AIM OF THE TASK:
For each statement below, say yes or no to whether it agrees with the coronavirus-origin discussion that follows, and quote the words of the discussion that decide it. (a) The epicenter of the epidemic was about 100 meters from a lab studying these coronaviruses. (b) A close viral match has been found in the intermediate animal population. (c) Foot & Mouth disease in the UK is given as an example of a lab leak in a western country.

DOCUMENT EXCERPT:
***
My understanding is that the lab studying coronaviruses situated in close proximity to the wet market is the much more likely source than the wet market itself. And as labs in western countries have had similar leaks (see for example Foot & Mouth disease in the UK), I'm not sure we can really blame the Chinese.
The best info we have is that it was a bio lab release, just an unusual transmission from wild bats to humans in a wild animal market. And really, for all the authoritarian power they seem to have, sanitation standards are shockingly low, and with their density, these kinds of things will keep happening until they basically go with Japanese level cleanliness standards.
Given its situation, china really had no choice but to go with a zero COVID policy. If they tried to handle it like the Americans did, 10s of millions of people would have died, if not more (because their density is higher with lower hygiene standards, not a good combination).
> The best info we have is that it wasn't a bio lab release, just an unusual transmission from wild bats to humans in a wild animal market
That's not my understanding at all. My understanding is that there are two competing theories, neither of which there is categorical evidence for:
1. A bat coronavirus jumped to an unrelated species (e.g. pangolins) that were sold at the wet market. Which then jumped again to humans. But we have not been able to find a close viral match in the intermediate animal population.
2. A bat coronavirus was accidentally leaked from a lab that was known (they have published papers on the topic) to be studying and actively mutating in gain of function research bat coronaviruses.
To me 2 is much more likely. The idea that the epicentre of a coronavirus epidemic was ~100m from the only lab in China that studies these coronaviruses, but that the source wasn't the lab is preposterous. It's possible, but it seems like far too much of a coincidence to me.
***
SUPPLIED DATA:
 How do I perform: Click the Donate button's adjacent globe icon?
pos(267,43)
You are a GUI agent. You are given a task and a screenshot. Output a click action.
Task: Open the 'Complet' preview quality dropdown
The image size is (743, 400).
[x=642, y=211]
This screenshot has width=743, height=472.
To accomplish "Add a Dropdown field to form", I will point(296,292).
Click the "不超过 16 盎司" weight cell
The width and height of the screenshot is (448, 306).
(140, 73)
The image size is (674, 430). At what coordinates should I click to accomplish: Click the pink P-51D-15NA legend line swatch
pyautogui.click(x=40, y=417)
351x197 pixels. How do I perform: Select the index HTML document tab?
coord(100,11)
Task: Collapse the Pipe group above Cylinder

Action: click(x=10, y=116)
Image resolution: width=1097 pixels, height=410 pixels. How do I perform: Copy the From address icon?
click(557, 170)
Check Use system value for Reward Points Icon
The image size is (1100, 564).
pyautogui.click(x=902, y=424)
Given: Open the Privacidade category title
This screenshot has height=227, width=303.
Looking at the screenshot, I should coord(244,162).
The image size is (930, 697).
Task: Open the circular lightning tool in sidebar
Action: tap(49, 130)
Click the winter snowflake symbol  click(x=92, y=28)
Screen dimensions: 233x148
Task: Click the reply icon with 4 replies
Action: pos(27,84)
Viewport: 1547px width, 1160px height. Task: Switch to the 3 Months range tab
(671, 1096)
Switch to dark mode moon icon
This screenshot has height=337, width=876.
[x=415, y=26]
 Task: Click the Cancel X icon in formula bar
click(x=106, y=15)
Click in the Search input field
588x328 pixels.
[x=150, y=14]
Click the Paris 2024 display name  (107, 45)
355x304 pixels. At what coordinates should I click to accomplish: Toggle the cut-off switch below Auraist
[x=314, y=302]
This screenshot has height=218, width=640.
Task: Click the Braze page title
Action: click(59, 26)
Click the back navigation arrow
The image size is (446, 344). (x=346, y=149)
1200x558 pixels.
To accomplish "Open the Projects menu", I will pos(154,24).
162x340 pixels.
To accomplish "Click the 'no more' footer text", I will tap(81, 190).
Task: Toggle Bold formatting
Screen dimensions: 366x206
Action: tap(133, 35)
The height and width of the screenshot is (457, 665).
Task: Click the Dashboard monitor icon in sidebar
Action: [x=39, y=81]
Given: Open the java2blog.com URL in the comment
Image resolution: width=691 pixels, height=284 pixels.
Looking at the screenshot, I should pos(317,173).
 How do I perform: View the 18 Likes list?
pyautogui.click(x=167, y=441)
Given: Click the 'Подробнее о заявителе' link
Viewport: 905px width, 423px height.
***
TASK OUTPUT:
(a) Yes: "the epicentre of a coronavirus epidemic was ~100m from the only lab in China that studies these coronaviruses"
(b) No: "we have not been able to find a close viral match in the intermediate animal population"
(c) Yes: "labs in western countries have had similar leaks (see for example Foot & Mouth disease in the UK)"